■ Exercise instructions:
A. Answer these three questions from the aerodynamics excerpt:
(i) At which edge does the vortex form first when the tilted wood is moved forward in the bath?
(ii) What name does the excerpt give to the effect of the building?
(iii) Which two pressures make up the pitot pressure?
B. Pick up the aerodynamics excerpt after its final sentence and continue it.

■ Excerpt provided:
****************

The vortex theory is extended by the realisation that you cannot have a vortex with open ends and the resulting Horseshoe Vortex is the end game of the circulation theory. It can be demonstrated by placing a flat piece of wood in a bath and tilting it to produce an AoA. Move the wood forwards and the vortex is formed at the trailing edge first indicating a circulation of water around the chord of the wood.

The effect of the building you are talking about is recirculation which is nothing to do with ground effect.

As to your ASI, the pitot pressure (the air rushing down the pitot tube) is made up of static pressure ie the measurable pressure of the air free from the influcence of the pitot; and dynamic pressure - caused by ramming the air down the tube. Inside the ASI you compare pure static pressure with dynamic pressure, across a diaphragm in your case, and since the static elements cancel each other you are left with a way to measure dynamic pressure by the deflection of the diaphragm.

****************

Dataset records
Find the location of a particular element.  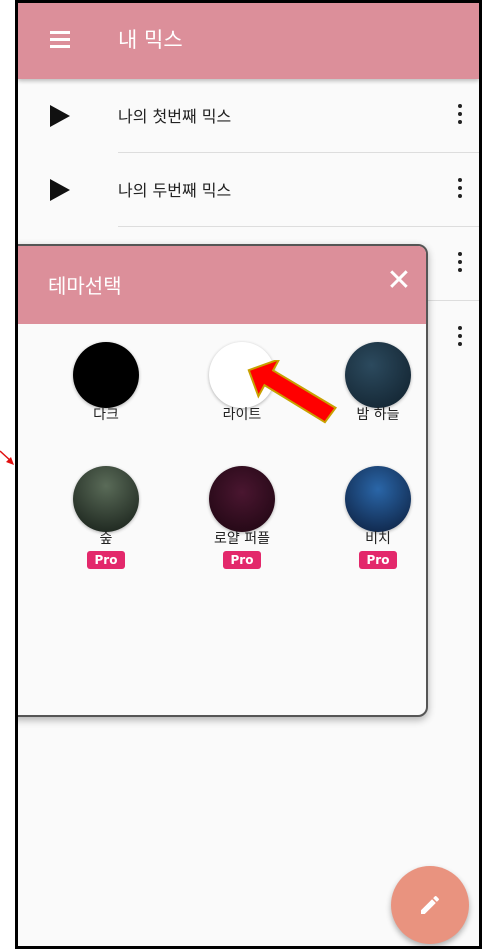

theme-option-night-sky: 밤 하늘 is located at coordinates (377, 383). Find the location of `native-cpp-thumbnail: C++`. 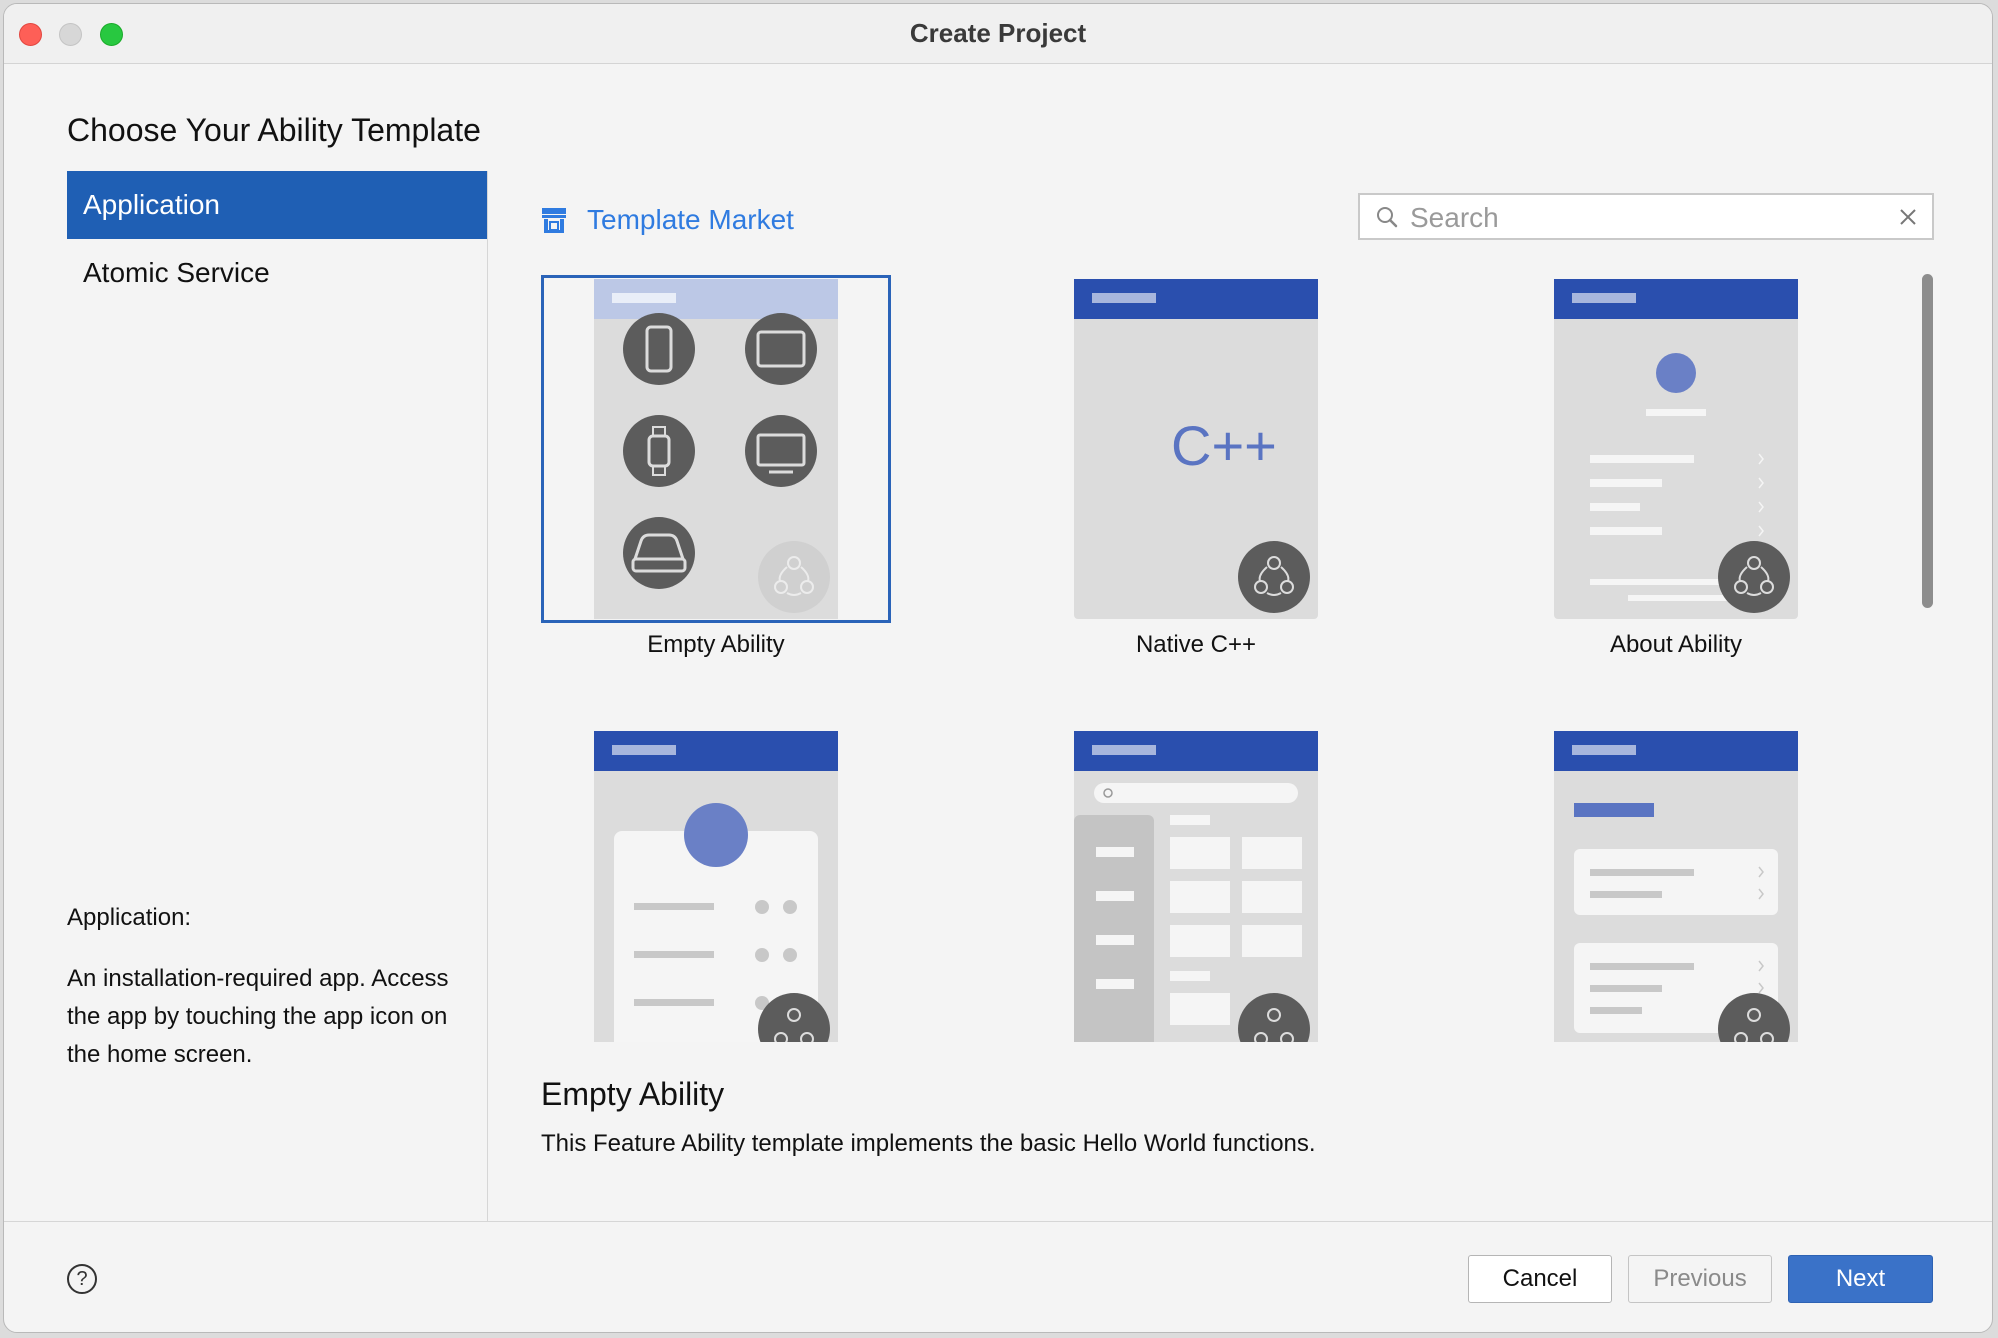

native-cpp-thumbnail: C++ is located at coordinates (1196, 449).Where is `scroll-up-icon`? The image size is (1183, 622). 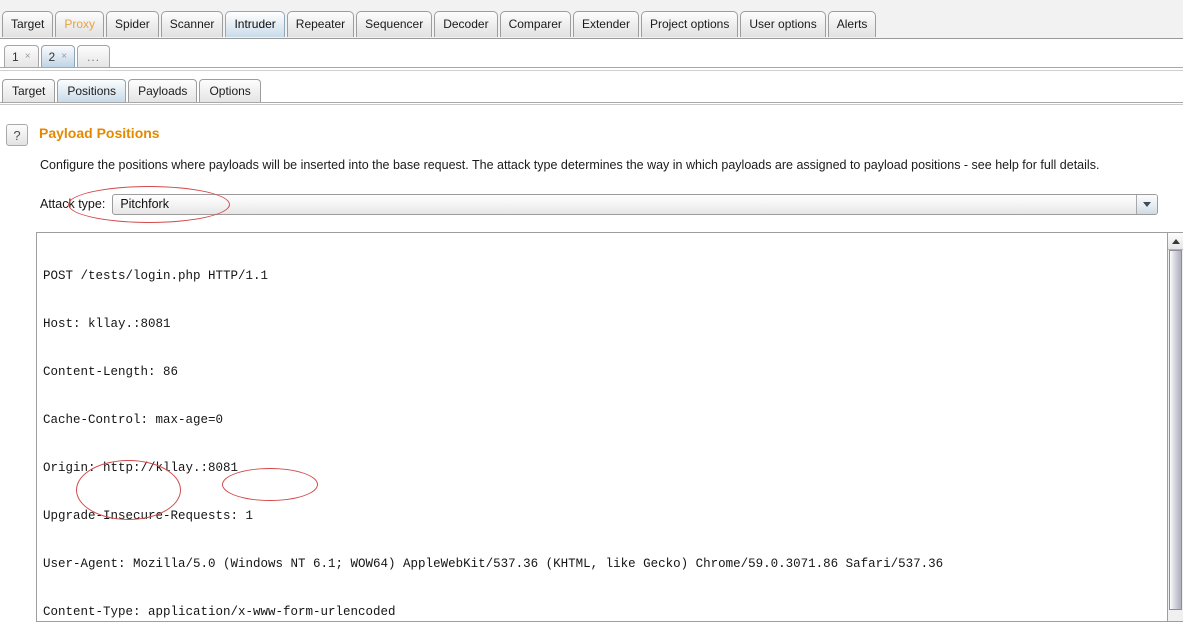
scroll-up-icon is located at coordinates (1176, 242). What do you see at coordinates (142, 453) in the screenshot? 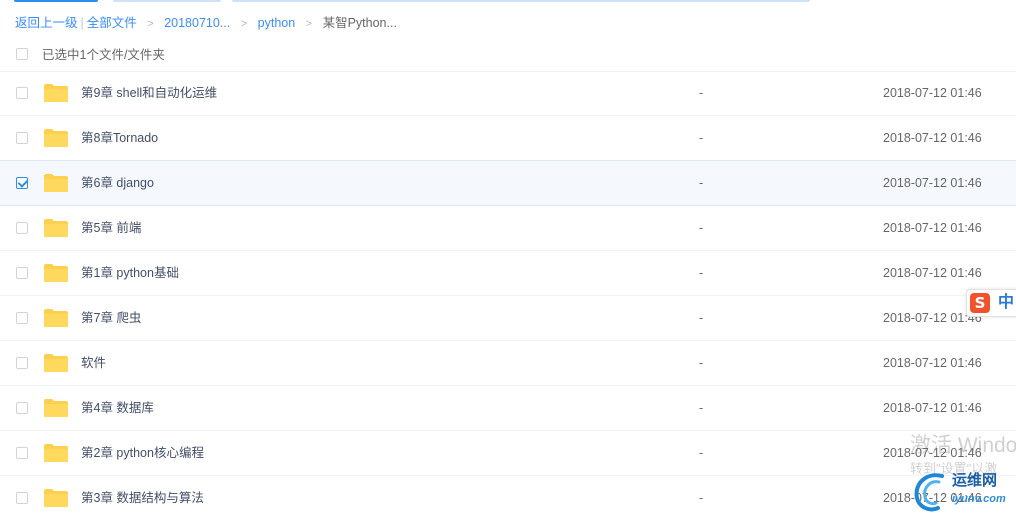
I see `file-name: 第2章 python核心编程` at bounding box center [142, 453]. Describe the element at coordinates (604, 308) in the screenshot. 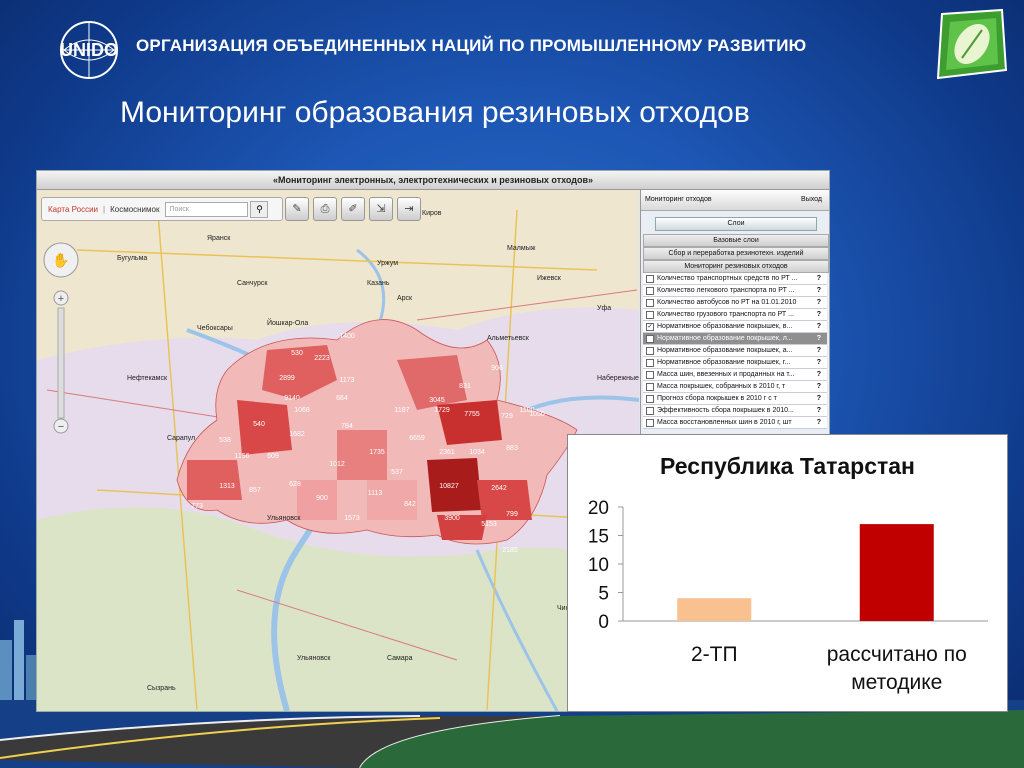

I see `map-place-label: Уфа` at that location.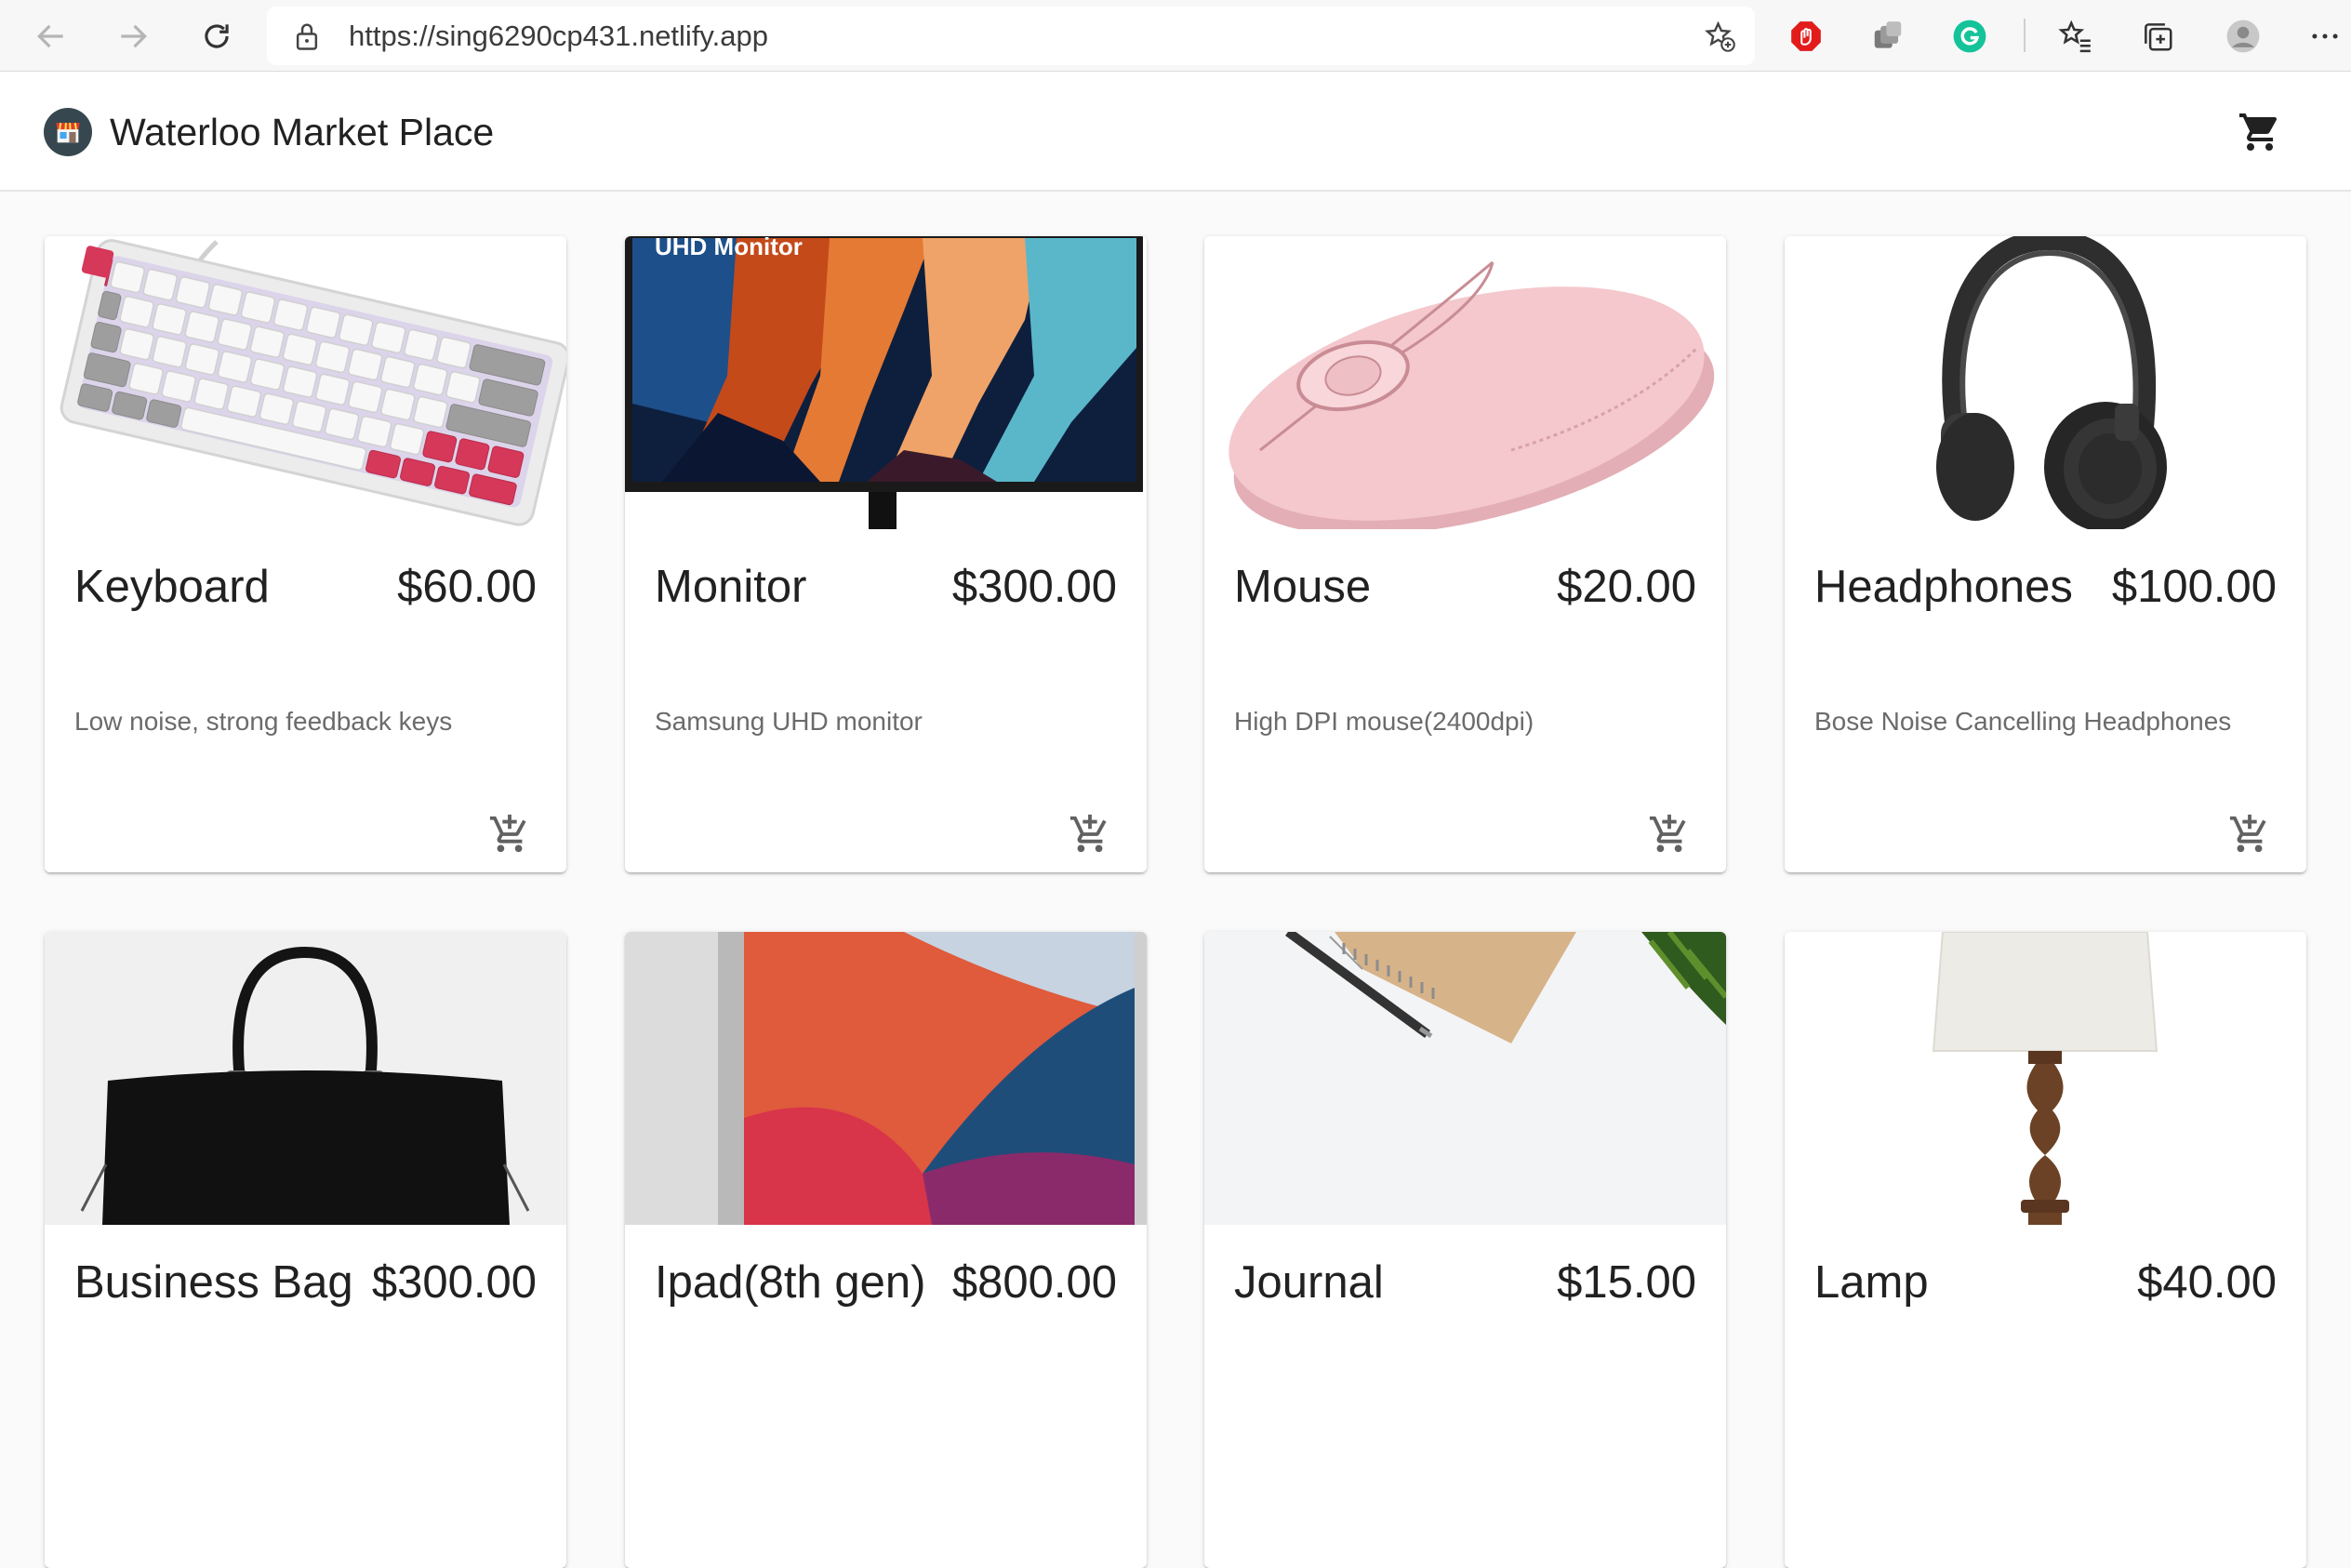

****************

■ Answers for this exercise:
A.
(i) The trailing edge.
(ii) Recirculation.
(iii) Static pressure and dynamic pressure.

B.
I don't think anyone doubts that the pressure under the disc is greater than above it - the helo wouldn't fly otherwise, it is a question of how the ground influences it that is the nub here.
In a free air hover the air is being pushed down against air which has not been through the disc and will offer resistance to the moving air (equal and opposite reaction) - in a low hover the air pushes against the ground which also resists it (clearly more effectively) so the rotor has to do less work to achieve the same end. Is it a function of increased pressure though? Discuss....

Which is how this thread has become so long

Nostone, you are right in both what you say and the thoughts behind it. Agood point in stressing about the increase in lift due to stopping the rate of descent, which of course produces greater ground effect, though I think we all agree that with rotors high mounted, as they are, as opposed to low wings on an ac, the effect would be barely noticeable, especially in the mayhem that is usually going on then.
As Crab said, the pressure argument is really what has kept this topic going, and I note it has all gone quiet on the "pressure has nothing to do with ground effect" campaign. As you seem to appreciate pressure is the be all and end all of aerodynamics, OK viscosity, and density play there parts too. It is after all pressure differences that give us the lift we all seek to attain.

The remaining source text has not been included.